I recently encountered some wwweirdness I’m hoping someone smart can explain to me.

So there’s a client computer A1, and a host C serving some web pages. If you ping or traceroute C from A1, the round trip time is consistently around 200ms. if you use a web browser on A to visit one of the pages that C hosts, then most of the time individual requests are served in a similar time.

But for around 25% of requests, it takes orders of magnitude longer to serve the file: around 20s. The behavior doesn’t seem related to the URL being fetched: all are usually fast, sometimes very slow. Logs on C always show responses being turned around rapidly once requests are received - the delay is never visible within the server side.

A1 is a machine in a domestic residence using a particular Net connection from a particular ISP. The problem is reproduced for another client machine A2 when it uses the same connection. C actually serves a variety of different domains, and the problem is reproduced across all of its websites, and when using its numeric IP address.

It appears that tens of other clients use C’s websites without encountering the issue. A1 is reported to occasionally see anomalous delays when browsing other websites, but nothing quite so remarkable - could be regular network unpredictabilities.

And finally, on overriding A1’s DNS to persuade it that awebsite is actually served by host B, and telling host B to reverse proxy all requests for pages under that domain through to C, then the issue disappears.

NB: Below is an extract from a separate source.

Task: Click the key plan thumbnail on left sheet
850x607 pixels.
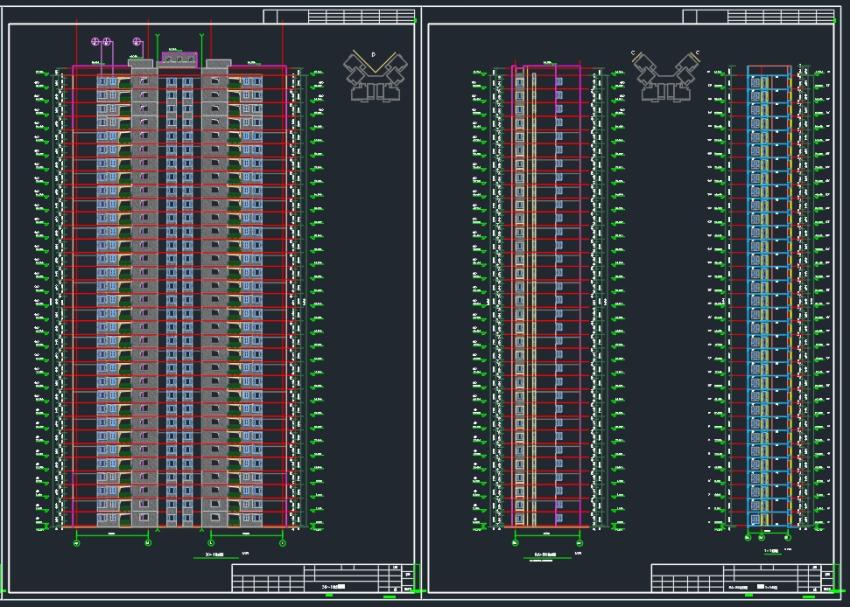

So it seems that A’s ISP and C just don’t get along with each other, but they do get along with the rest of the world. I can postulate some kind of blacklist on one side or the other, with a deliberate policy of throttling through introducing huge delays for a random sample of HTTP requests, but that sounds like quite a stretch.

(Especially since A and C are both perfectly reputable. Probably irrelevant concrete values for my abstract identifiers: the ISP for A is VirginMedia / Blueyonder. C is a virtual host I rent from Slicehost. B is another virt rented from Bytemark by a friend.)

Anyone have a halfway plausible explanation?